Right. And it could at the very least steer you away from becoming prediabetic. Exactly. Which is another huge concern.

So, yeah, we should talk about the follow-on stuff. But I think another very common question is who is turning this into a product or how is that being done? So there's a company called Day Two. You can go to the website.

They're working on that. And what they're doing is they did a study similar to ours in which they collected participants and they had them go through this sort of analysis. And I think I'm not sure whether you're doing a number or not in touch with them or anything. But I think what they do now is they have you fill in a questionnaire and they take a sample of their microbiome and they give you a prediction for each food that you eat if it's good for your bad for you.

Right. Because you guys, I mean you're doing some computer science stuff as well, right? You built essentially an algorithm from the 800. Well, I think it's a good time as I need to say that it's not just me.
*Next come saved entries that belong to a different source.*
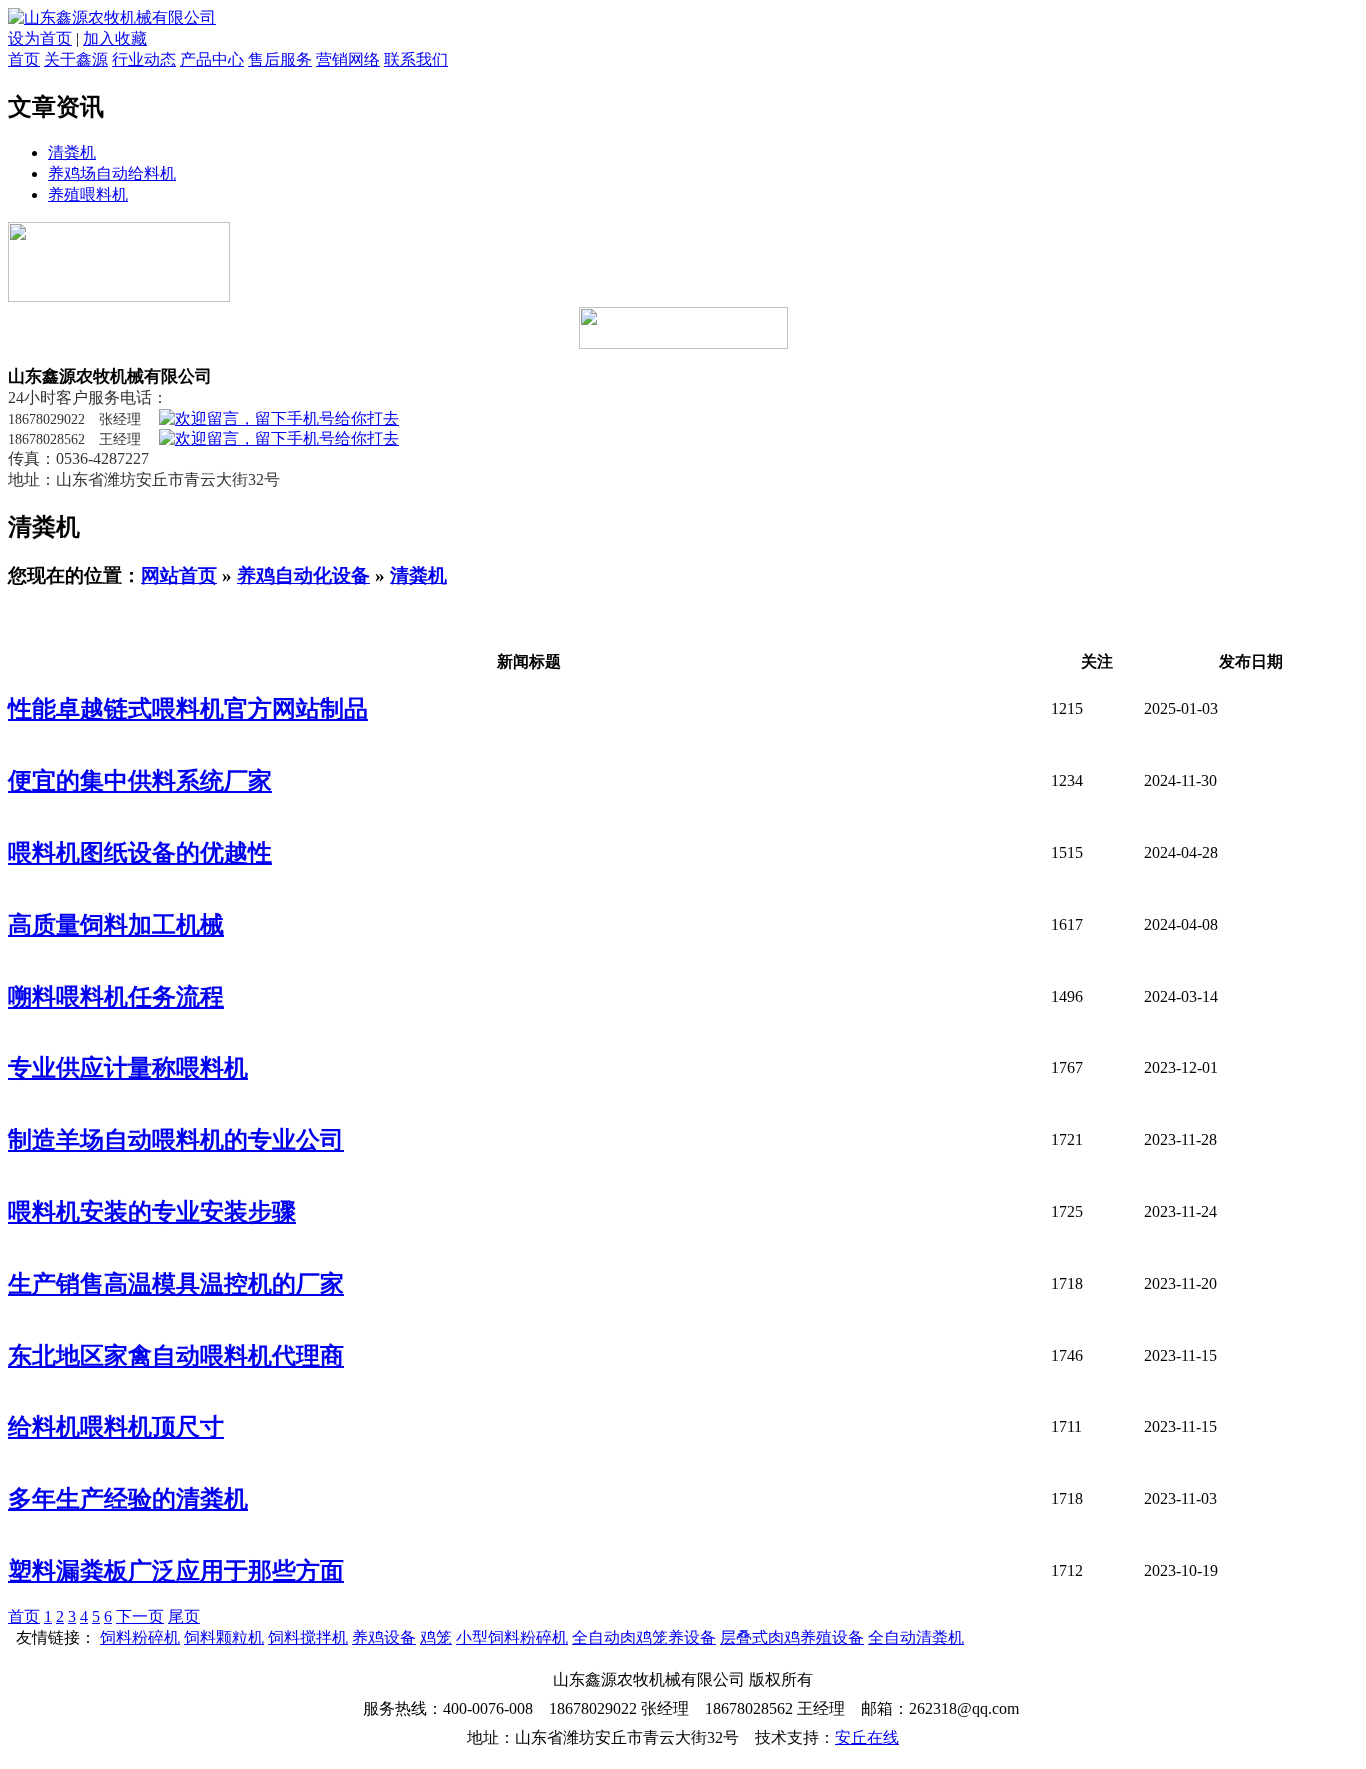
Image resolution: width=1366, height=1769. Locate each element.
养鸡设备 (384, 1637)
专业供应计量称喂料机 (128, 1068)
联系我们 (416, 59)
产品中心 (212, 59)
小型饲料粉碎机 (512, 1637)
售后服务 (280, 59)
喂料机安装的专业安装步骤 (152, 1212)
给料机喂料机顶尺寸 (116, 1427)
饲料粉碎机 (140, 1637)
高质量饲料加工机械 (116, 925)
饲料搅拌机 (308, 1637)
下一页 (140, 1616)
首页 (24, 59)
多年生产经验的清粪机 (128, 1499)
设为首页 (40, 38)
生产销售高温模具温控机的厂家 (176, 1284)
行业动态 (144, 59)
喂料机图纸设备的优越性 (140, 853)
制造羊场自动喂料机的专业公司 (176, 1140)
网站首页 (179, 575)
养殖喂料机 (88, 194)
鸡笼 (436, 1637)
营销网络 (348, 59)
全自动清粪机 (916, 1637)
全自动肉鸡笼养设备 (644, 1637)
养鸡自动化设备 (303, 575)
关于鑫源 (76, 59)
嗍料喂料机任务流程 (116, 997)
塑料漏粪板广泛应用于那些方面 (176, 1571)
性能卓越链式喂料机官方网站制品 (188, 709)
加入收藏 (115, 38)
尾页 (184, 1616)
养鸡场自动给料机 (112, 173)
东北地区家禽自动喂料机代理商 (176, 1356)
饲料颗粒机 (224, 1637)
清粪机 (72, 152)
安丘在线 (867, 1737)
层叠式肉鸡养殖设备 (792, 1637)
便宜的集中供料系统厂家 (140, 781)
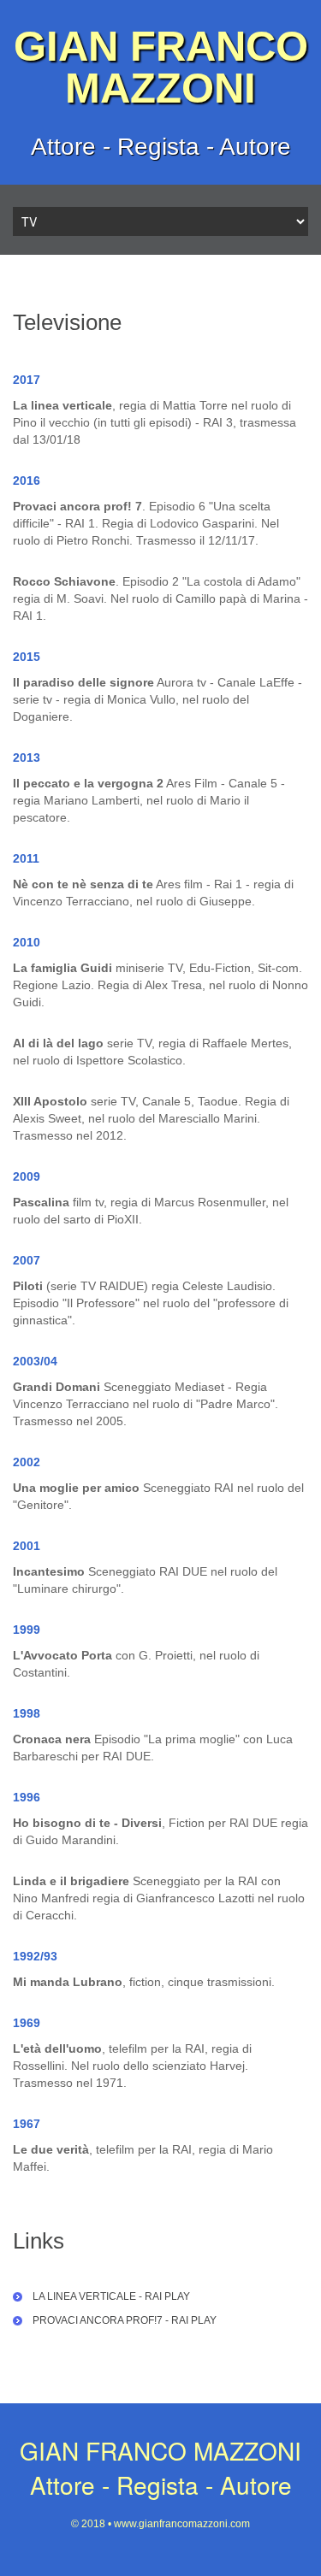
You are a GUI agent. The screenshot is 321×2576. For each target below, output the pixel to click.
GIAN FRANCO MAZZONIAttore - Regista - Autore (160, 2467)
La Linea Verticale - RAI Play (111, 2296)
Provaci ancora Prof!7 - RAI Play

Yeah. We're a huge group of people you can see on the paper. And mostly the person that I've worked with closest on this is Dalcarim who's going to start faculty position in Colombia in the fall. So if you're a potential PhD candidate or postdoc listening to this podcast, then you can contact him.

He's a very good scientist and then the supervision of a runsegal. And with the fabulous Idina Weinberger who handled the wet lab and all the samples and everything and made protocols out of where there were none. And so it was an amazing group of tens of people and obviously if I try to thank everyone else for that. They're on paper.

But yeah, please download the paper and see yourself. And there's a cool video you guys mean, but yeah, keep going. Yeah. So we, yeah, you're asking about the algorithm.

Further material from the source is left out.